> **Input data**:
══════
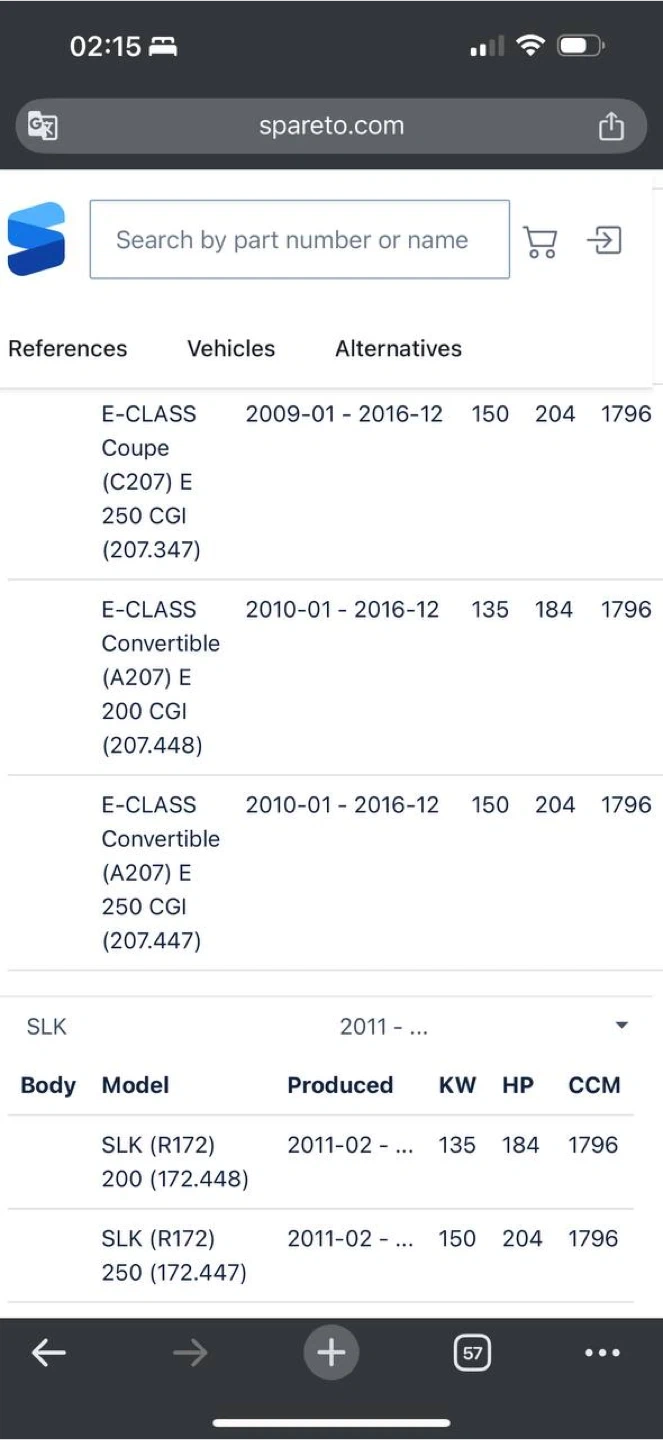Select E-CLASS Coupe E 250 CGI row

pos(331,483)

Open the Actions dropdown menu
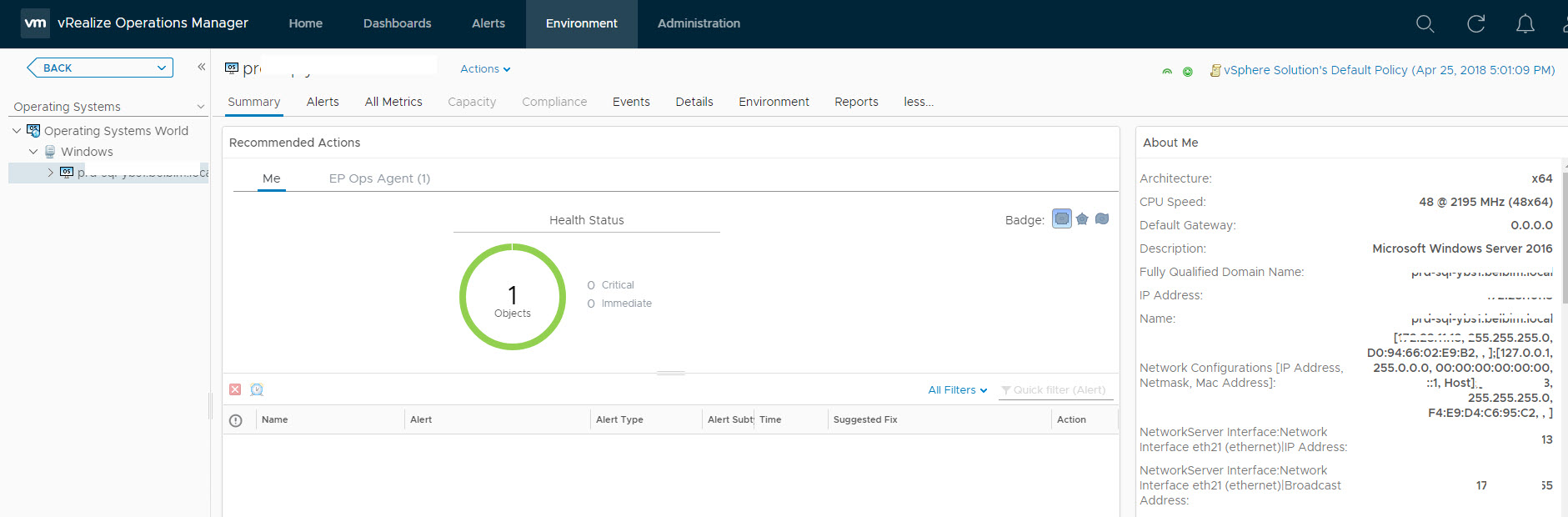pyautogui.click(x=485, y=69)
══════
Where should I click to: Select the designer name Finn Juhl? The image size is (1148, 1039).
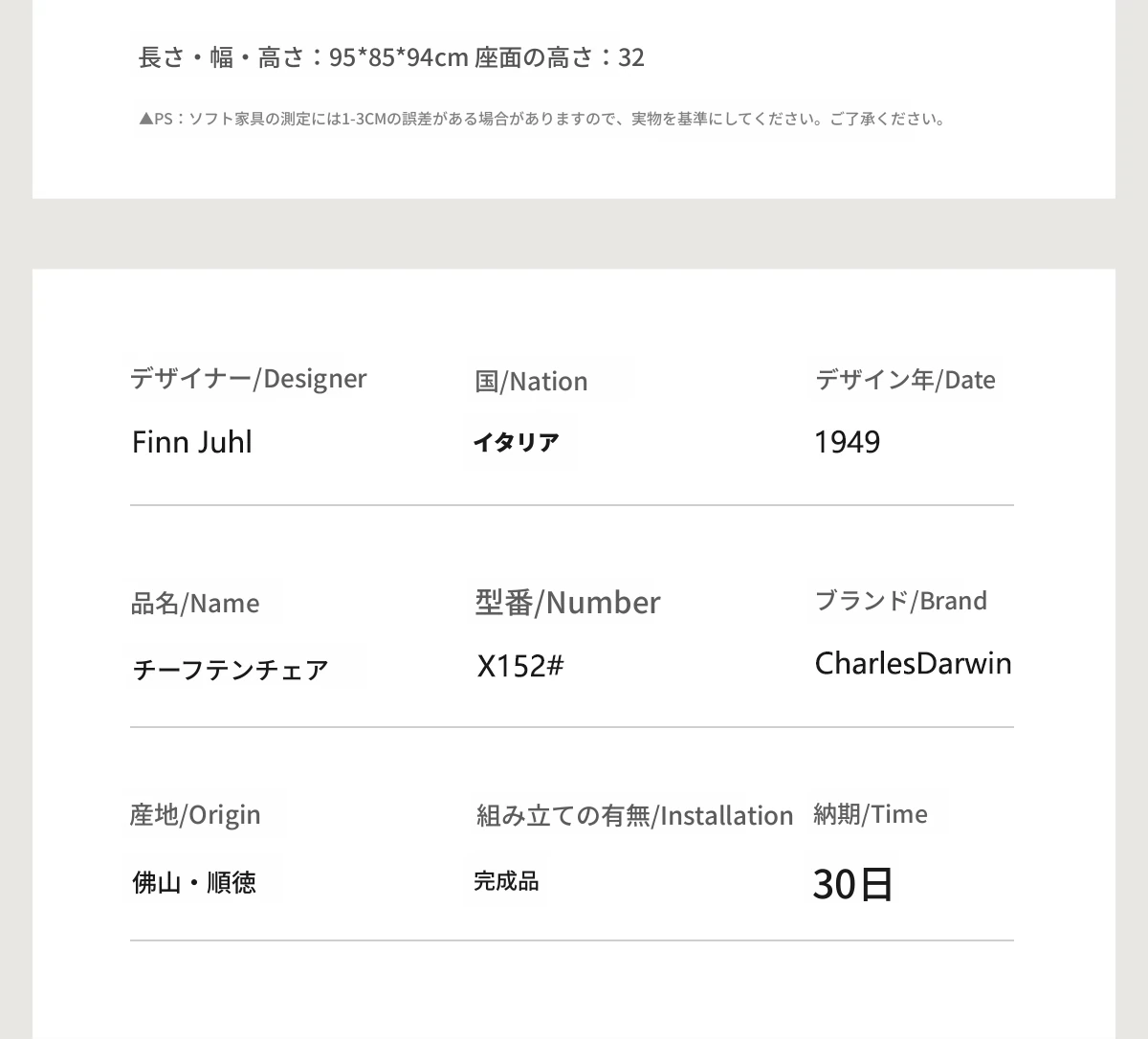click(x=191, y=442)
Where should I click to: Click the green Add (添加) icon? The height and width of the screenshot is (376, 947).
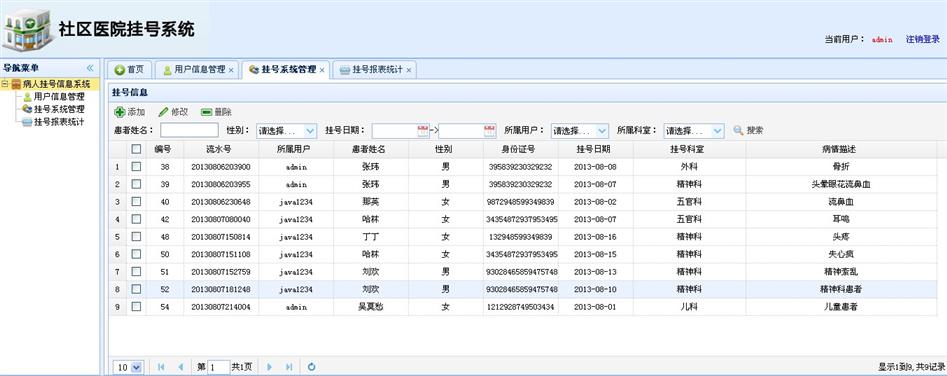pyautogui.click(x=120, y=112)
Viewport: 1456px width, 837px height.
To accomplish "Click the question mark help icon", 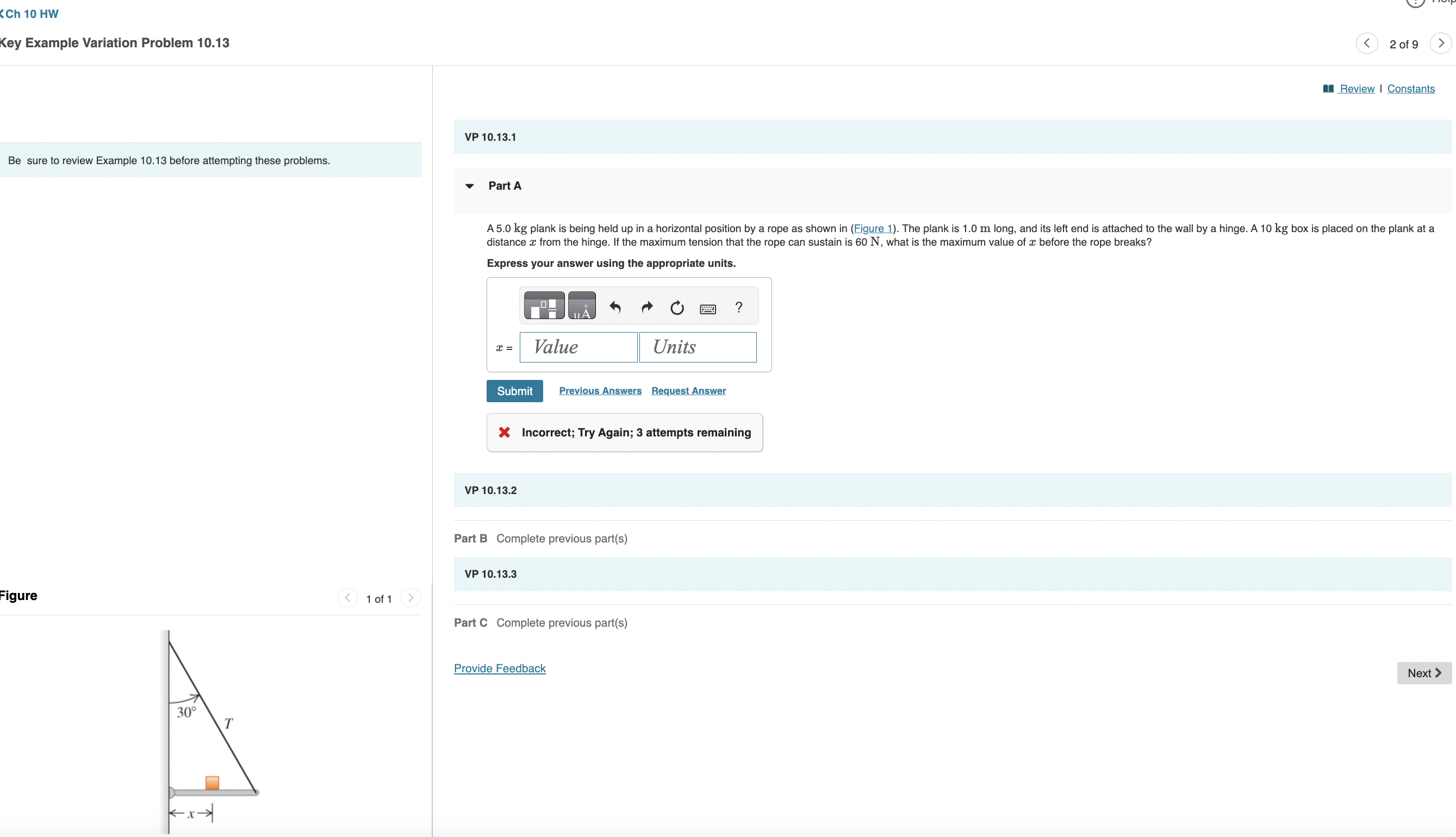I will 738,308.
══════
List every line of the data above that contains the word "should".

Where should I click to: Select the designer name Finn Juhl? The image size is (1148, 1039).
Where should I click to: Click the green Add (添加) icon? The height and width of the screenshot is (376, 947).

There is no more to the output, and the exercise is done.